What did you like most in your thesis-project?
In the third year of my PhD studies the initial ideas started to work out and I could finally show some working examples of preparative CE systems on a chip. This was really a breakthrough, and quite quickly I could make further steps in improving the methods I was developing. I also received a lot of support within MESA+ at this time – this really helped boosting the research.
Are the concepts of electrophoresis-on-a-chip, like the ones you investigated, a feasible technology for future applications?
I really believe so. Electrophoresis and related techniques are used in many laboratories around the world. For example DNA analysis and the Human Genome Project wouldn’t have been possible without electrophoresis. And there are many more applications like proteomics, food quality assessment etc. Certainly, the solutions I developed during my studies can help improving some critical aspects; preparative electrophoresis is meant for providing sufficient amounts of separated material to perform effective post-processing. Since traditional chip-scale separations can only provide picoliters of a sample per run, the methods proposed in my thesis may enable new applications.

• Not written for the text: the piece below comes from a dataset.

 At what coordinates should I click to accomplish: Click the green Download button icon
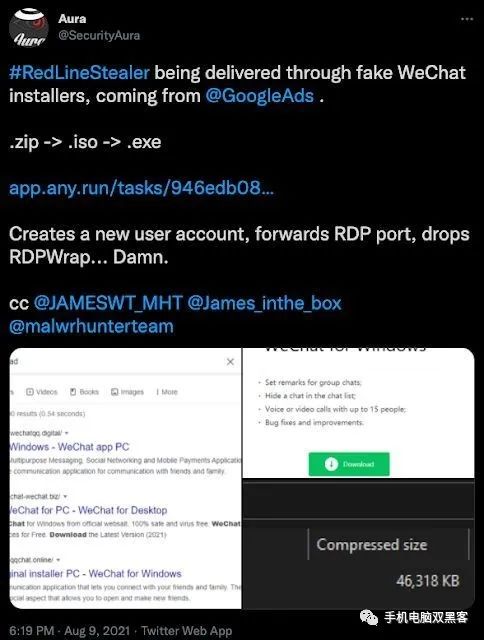pyautogui.click(x=331, y=464)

What are the pros and cons of doing research?
After spending four years on my PhD, I must admit that research is still very appealing to me. It is an extraordinary kind of freedom you are given, which allows you to push your own ideas. That makes it so special.
And there are always people around who are willing to help you and contribute to your work, however small the experiment you would like to perform. I experienced this atmosphere at MESA+ during the project, time and time again. There is also freedom in visiting any lab you want, usually the only thing you have to do is to ask somebody.
On the other hand, in academic research, it always takes a very long time before some results appear. To stay focused on a long-term goal is not always easy.
What are your future plans?
I’m starting a post-doc project here. I will work in the Cooling and Instrumentation group of the Low Temperature Division on a micro-cooling project. It concerns localised, cryogenic cooling of low temperature electronic devices.
What is, in your view, important for MESA+ to face the future with confidence?
MESA+ has surely an excellent position in nanotechnology and the future of the institute looks promising. I think being more active in attracting researchers from around the world could secure this status or perhaps even push it higher. Attracting big names is one way, because with their vision, they can construct new research lines. But also advertising MESA+ at the top universities in other countries could help bringing a stream of talented PhD students and post-docs who would materialize these new ideas.